▶ **TASK REQUIREMENTS**
Where the word "right" appears in a line below, copy the whole line.

(Data records)
※ ※ ※
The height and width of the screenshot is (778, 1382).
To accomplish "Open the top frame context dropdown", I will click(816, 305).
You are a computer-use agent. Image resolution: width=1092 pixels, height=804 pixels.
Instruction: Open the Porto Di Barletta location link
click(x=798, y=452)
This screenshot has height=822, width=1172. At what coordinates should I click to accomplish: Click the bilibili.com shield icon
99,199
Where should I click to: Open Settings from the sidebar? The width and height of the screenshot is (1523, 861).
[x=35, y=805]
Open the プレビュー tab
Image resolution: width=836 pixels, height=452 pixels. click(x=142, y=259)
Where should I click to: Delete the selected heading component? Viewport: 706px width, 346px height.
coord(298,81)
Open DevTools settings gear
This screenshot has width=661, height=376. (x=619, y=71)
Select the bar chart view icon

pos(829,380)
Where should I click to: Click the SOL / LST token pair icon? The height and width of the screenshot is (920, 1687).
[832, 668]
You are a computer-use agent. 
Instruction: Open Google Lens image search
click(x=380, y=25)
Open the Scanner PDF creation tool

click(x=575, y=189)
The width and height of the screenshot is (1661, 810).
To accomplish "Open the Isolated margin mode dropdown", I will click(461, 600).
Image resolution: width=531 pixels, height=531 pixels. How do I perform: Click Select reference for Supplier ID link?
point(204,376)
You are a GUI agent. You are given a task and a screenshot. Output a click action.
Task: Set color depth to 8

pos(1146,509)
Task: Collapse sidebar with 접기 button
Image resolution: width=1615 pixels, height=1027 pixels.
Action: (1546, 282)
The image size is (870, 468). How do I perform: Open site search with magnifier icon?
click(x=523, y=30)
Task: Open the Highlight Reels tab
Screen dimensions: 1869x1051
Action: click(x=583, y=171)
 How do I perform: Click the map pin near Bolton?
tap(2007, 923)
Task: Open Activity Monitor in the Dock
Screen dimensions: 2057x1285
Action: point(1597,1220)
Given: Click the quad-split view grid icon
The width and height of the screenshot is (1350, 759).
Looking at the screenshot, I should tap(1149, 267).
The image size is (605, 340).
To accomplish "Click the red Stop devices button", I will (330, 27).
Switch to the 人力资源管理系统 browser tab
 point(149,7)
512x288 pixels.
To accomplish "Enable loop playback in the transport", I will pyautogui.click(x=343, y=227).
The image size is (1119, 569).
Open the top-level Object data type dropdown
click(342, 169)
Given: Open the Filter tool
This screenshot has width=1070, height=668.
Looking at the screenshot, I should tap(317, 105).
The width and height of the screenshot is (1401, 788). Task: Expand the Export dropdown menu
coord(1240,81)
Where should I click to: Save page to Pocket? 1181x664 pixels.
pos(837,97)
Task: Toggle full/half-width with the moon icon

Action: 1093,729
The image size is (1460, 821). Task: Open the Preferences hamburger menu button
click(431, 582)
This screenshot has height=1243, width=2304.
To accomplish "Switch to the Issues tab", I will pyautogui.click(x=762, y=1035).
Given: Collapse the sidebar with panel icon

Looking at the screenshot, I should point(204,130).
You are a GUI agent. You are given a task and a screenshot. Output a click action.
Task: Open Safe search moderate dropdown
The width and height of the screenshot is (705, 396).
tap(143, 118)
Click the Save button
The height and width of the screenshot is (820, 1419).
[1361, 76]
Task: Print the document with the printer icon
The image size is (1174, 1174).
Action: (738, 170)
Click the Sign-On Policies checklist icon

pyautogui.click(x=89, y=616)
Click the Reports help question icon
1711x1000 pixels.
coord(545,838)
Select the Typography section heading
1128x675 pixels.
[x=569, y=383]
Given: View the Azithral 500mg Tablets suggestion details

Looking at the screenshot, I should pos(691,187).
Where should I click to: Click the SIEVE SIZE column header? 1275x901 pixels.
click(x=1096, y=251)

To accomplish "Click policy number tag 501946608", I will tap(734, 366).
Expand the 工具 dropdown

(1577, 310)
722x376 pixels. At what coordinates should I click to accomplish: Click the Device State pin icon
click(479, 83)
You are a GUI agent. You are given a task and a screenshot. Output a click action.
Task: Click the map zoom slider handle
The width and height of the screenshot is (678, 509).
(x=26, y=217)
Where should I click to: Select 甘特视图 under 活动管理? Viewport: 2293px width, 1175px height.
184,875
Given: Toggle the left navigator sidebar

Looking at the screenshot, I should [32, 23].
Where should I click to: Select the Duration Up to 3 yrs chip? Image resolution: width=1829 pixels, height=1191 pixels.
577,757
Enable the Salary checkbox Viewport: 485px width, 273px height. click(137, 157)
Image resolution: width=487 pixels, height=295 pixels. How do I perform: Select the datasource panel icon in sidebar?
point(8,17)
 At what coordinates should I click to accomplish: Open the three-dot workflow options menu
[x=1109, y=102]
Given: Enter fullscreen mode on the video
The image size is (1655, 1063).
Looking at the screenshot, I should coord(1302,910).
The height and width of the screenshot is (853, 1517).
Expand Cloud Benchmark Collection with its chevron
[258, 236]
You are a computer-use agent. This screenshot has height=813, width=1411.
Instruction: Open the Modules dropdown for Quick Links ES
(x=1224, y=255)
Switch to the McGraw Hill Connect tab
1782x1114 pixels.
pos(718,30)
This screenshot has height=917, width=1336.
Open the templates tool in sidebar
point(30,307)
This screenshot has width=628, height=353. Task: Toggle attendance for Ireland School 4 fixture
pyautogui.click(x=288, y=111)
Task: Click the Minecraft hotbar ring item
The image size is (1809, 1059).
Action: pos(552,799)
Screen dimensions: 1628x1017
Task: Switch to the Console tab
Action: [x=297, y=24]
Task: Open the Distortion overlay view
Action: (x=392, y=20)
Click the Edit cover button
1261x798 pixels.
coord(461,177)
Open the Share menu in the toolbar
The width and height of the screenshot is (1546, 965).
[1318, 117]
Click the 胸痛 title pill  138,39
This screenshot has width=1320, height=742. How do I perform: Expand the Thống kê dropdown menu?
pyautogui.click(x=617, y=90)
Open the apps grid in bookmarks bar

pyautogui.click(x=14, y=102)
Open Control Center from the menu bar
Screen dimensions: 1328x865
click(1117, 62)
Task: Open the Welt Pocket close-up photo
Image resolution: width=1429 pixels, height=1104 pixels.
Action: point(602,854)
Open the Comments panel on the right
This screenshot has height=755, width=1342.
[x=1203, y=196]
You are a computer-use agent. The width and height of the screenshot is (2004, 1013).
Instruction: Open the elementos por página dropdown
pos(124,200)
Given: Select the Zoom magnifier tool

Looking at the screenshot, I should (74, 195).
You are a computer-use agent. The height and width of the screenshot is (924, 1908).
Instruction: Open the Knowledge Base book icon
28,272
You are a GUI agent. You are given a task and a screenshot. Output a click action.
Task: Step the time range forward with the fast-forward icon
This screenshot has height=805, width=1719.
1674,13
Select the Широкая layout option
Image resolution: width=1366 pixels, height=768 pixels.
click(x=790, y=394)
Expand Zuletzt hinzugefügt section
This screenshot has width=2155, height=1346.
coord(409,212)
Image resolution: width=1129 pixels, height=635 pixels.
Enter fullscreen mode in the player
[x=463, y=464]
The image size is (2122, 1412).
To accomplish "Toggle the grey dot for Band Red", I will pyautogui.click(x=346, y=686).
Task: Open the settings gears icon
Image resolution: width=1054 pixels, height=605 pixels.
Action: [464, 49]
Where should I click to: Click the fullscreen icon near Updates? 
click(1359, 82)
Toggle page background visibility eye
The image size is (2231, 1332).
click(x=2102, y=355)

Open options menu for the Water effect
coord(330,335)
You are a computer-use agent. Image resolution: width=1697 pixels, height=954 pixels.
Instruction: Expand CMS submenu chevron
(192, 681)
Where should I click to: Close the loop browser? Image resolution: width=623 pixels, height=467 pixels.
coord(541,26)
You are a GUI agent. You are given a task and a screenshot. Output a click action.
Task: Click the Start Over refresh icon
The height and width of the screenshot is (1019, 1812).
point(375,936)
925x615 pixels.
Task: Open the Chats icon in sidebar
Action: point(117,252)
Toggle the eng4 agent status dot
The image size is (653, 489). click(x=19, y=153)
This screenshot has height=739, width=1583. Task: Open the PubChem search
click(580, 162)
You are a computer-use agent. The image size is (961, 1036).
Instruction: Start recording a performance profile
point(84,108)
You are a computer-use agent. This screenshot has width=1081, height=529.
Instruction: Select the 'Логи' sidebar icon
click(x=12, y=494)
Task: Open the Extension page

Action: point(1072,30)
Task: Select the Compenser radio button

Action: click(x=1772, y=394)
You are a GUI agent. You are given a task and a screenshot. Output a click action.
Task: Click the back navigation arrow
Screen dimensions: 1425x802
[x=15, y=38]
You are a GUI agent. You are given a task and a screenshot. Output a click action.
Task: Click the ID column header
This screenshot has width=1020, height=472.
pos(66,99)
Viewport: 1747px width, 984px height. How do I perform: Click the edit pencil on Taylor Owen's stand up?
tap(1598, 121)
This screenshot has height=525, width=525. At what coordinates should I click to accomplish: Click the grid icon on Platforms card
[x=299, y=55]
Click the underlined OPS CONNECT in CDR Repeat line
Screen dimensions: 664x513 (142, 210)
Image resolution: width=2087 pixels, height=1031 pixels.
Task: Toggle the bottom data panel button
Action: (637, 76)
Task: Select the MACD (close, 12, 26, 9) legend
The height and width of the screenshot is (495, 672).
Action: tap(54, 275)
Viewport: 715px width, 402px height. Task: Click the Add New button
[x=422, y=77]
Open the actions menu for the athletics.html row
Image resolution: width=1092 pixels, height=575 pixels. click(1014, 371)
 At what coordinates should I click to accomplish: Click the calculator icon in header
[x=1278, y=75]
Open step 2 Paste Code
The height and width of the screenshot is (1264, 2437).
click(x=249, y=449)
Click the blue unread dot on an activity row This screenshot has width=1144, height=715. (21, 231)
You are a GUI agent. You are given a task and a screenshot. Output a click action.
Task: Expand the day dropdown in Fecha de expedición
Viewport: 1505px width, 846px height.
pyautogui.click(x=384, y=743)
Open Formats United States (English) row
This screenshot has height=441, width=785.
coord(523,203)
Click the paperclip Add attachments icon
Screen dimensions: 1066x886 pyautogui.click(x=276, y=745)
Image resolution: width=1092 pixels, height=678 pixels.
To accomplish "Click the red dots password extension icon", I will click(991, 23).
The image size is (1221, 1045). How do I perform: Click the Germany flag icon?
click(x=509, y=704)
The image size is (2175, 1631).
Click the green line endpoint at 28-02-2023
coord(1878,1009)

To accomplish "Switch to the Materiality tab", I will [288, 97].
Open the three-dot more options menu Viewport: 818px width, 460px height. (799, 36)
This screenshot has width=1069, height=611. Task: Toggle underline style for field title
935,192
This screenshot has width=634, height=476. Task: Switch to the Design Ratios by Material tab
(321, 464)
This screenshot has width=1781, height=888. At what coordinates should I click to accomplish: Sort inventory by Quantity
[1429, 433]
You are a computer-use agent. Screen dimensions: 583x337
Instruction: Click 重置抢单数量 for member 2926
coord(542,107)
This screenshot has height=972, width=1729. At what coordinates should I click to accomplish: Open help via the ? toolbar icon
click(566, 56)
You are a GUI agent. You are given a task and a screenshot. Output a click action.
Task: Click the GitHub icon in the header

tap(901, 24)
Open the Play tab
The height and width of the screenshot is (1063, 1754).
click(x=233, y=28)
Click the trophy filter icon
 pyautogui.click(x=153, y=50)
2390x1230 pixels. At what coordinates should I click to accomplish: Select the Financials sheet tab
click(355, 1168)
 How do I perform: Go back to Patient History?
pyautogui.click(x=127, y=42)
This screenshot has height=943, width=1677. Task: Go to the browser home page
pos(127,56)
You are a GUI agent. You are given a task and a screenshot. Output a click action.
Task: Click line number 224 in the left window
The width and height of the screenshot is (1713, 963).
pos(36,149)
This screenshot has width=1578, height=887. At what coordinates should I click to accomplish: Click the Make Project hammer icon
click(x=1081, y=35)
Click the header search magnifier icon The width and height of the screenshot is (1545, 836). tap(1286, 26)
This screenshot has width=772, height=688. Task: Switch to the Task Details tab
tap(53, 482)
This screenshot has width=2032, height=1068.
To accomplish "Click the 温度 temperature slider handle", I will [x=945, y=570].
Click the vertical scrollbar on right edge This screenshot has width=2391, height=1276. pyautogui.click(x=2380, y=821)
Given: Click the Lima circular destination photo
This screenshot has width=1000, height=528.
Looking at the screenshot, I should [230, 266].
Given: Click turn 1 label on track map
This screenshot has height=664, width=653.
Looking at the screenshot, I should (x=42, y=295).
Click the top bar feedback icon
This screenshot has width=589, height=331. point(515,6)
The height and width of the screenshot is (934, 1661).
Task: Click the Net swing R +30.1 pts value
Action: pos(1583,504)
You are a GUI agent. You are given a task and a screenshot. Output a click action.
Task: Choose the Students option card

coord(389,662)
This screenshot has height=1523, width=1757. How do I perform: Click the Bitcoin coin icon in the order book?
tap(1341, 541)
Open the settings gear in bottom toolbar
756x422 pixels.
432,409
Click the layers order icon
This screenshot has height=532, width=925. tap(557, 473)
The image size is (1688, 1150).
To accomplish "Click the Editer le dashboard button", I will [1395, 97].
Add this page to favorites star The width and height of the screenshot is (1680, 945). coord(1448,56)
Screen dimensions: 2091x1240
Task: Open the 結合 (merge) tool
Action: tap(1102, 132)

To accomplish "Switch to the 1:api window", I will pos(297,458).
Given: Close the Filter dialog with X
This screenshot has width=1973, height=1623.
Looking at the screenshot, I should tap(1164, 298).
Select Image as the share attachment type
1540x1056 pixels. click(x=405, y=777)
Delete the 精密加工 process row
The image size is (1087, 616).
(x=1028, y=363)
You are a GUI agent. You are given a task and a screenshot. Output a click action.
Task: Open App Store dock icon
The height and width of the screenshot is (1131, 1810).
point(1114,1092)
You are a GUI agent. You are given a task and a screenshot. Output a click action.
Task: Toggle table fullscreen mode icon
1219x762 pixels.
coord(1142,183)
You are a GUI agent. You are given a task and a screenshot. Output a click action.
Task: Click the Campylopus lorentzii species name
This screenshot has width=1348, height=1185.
※ ※ ※
▶ **WRITTEN RESPONSE**
Open the Comments panel on the right
Click the vertical scrollbar on right edge This screenshot has width=2391, height=1276. pyautogui.click(x=2380, y=821)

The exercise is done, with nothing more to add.